As the industry awaits the U.S. Securities and Exchange Commission’s (“SEC”) annual examination priorities in the first quarter of 2022, firms contemplate the transformations and evolution of their business strategies for 2022 – often asking “What’s different?” and “What needs to change?”.

Throughout the year the SEC’s Division of Examinations (“EXAMS”) provided ample guidance and insight to specific areas of focus through issued Risk Alerts.

Risk Alerts provide tremendous insight into the most common examination deficiencies found in a particular area, as well as best practices observed from the SEC staff during its recent examinations.  Notably, the highlighted deficiencies within the Risk Alerts have become a prominent pain points for firms throughout the examination process.

Risk Alerts often serve as a call to action for firms to address and strengthen their policies and procedures. Risk Alerts also provide timely and relevant information as a way of helping firms mitigate their regulatory, operational, and regulatory risks and advance their compliance efforts.  Moreover, they can help your firm prepare for its next SEC examination.

In this month’s Risk Management Tip, we will explore three prominent Risk Alerts of 2021 relating to advisory fees, wrap fee programs, and the robust growth of Environmental, Social, and Corporate Governance (ESG) investing.

Advisory Fees

 EXAMS recently concluded a national initiative that focused on advisory fees, predominantly those charged to retail clients. The initiative assessed the various ways investment advisers charge fees for their services, the adequacy of fee disclosures, the accuracy of fee calculations, and the effectiveness of the examined advisers’ compliance programs and accuracy of their books and records.

Notable deficient practices the SEC has observed:

  • Inaccurate percentages were used to calculate advisory fees. The SEC staff identified examined advisers that, among other things, charged fees that were different from contractually agreed-upon rates and failed to convert all clients to their new or updated fee schedule.

(Page and screen pointing data)
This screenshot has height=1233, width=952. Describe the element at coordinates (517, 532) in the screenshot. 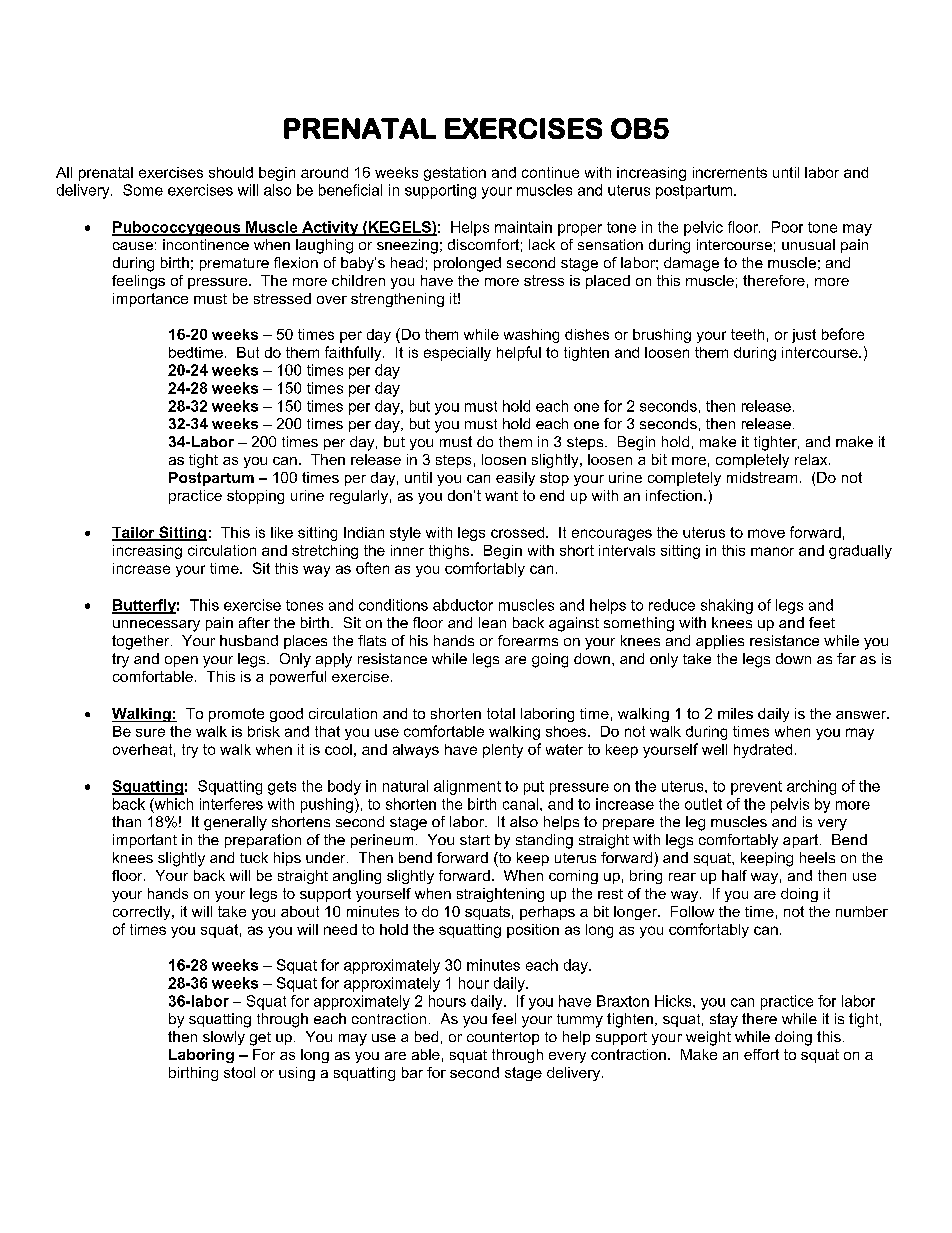

I see `crossed` at that location.
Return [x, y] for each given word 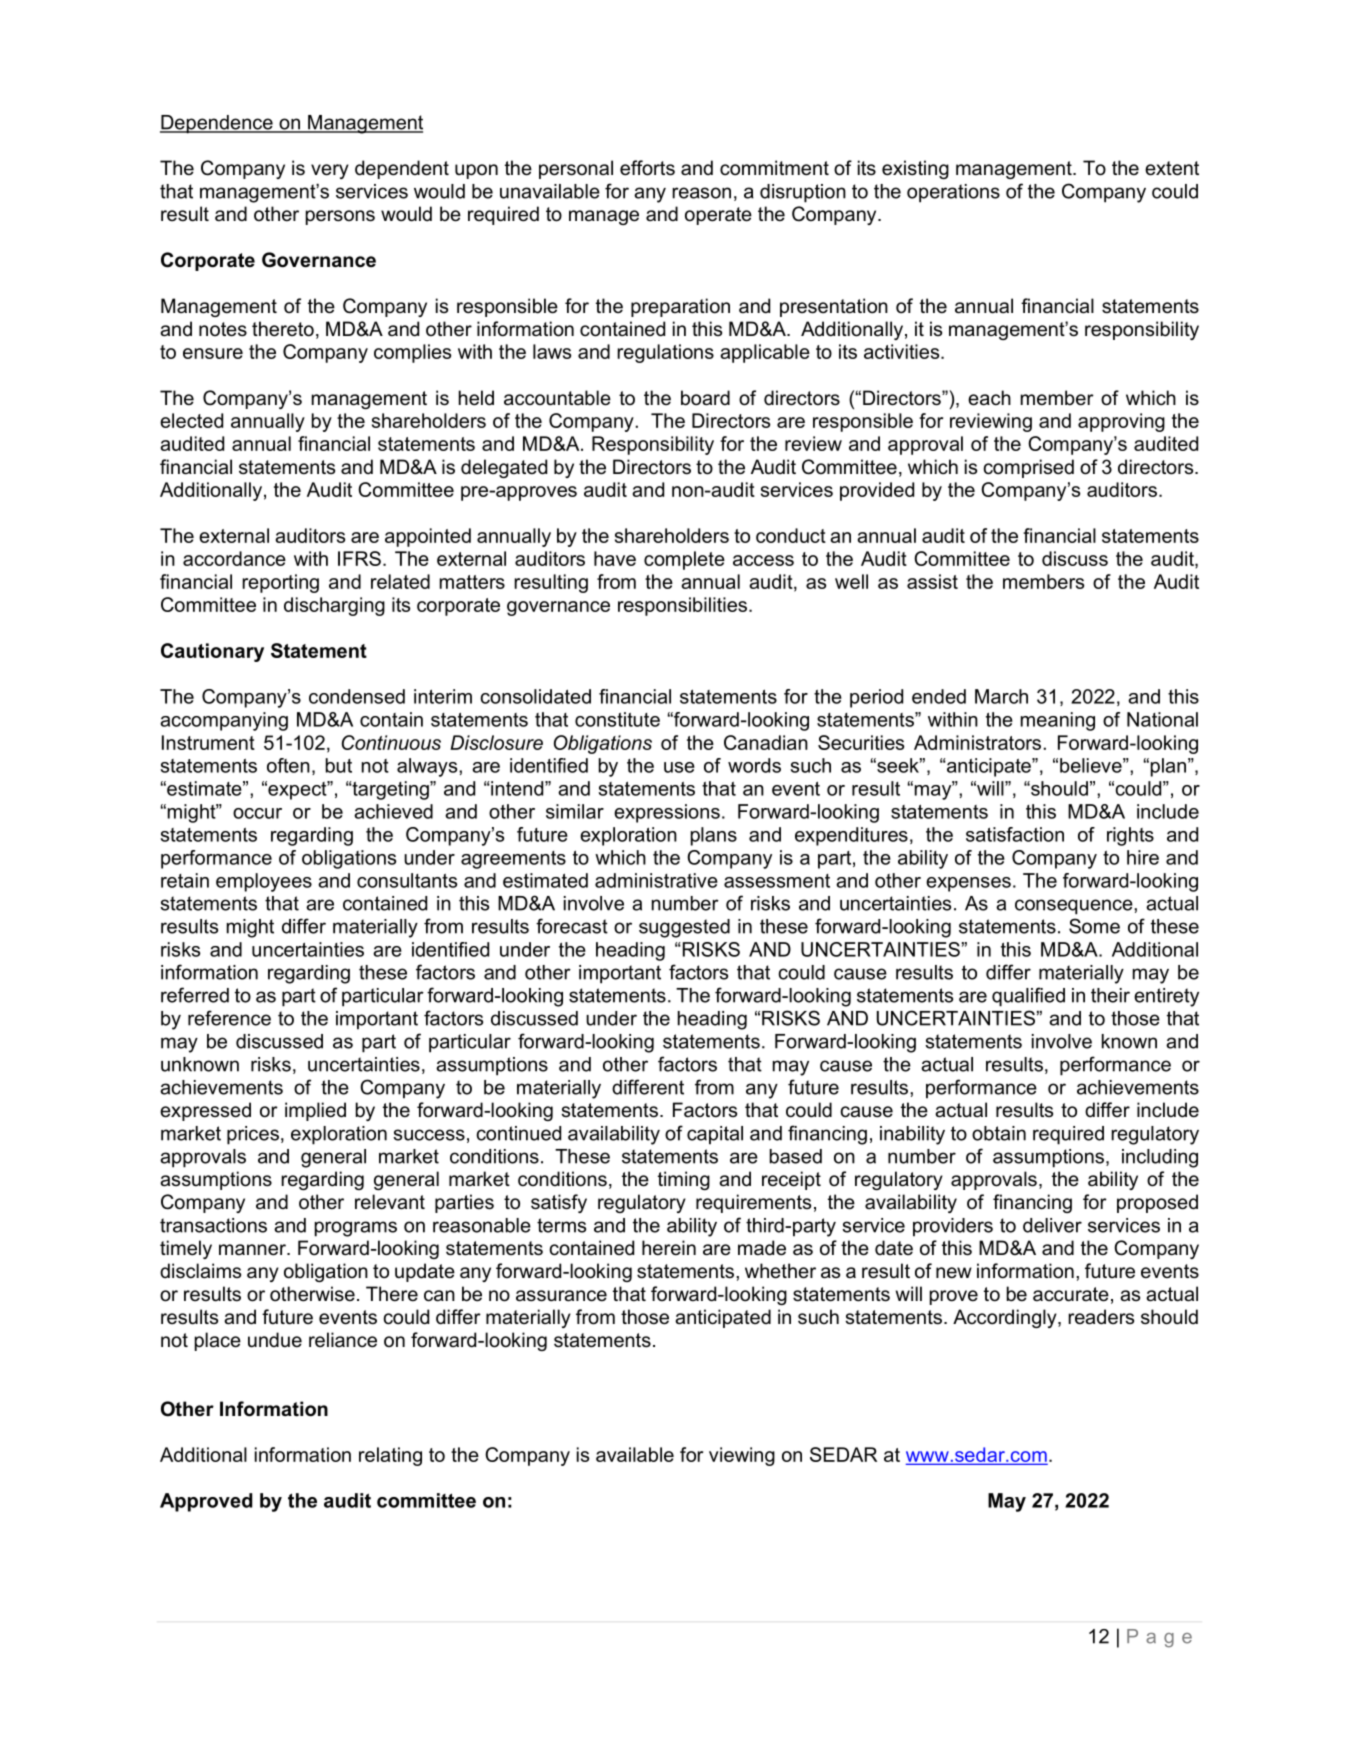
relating [390, 1456]
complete [684, 560]
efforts [647, 168]
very [330, 171]
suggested [684, 928]
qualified [1028, 997]
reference [229, 1018]
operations [953, 193]
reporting [280, 583]
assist [932, 581]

EXERCISE INSTRUCTIONS:
a) In the text on SEC Risk Alerts, copy verbatim the passage from "As the industry" up to and including "the examination process.".
b) Quote the records from their start up to and including the line with "suggested [684, 928]", leaving out the pictures.

EXERCISE ANSWERS:
a)
As the industry awaits the U.S. Securities and Exchange Commission’s (“SEC”) annual examination priorities in the first quarter of 2022, firms contemplate the transformations and evolution of their business strategies for 2022 – often asking “What’s different?” and “What needs to change?”.

Throughout the year the SEC’s Division of Examinations (“EXAMS”) provided ample guidance and insight to specific areas of focus through issued Risk Alerts.

Risk Alerts provide tremendous insight into the most common examination deficiencies found in a particular area, as well as best practices observed from the SEC staff during its recent examinations.  Notably, the highlighted deficiencies within the Risk Alerts have become a prominent pain points for firms throughout the examination process.

b)
This screenshot has height=1233, width=952. Describe the element at coordinates (517, 532) in the screenshot. 

I see `crossed` at that location.
Return [x, y] for each given word 
relating [390, 1456]
complete [684, 560]
efforts [647, 168]
very [330, 171]
suggested [684, 928]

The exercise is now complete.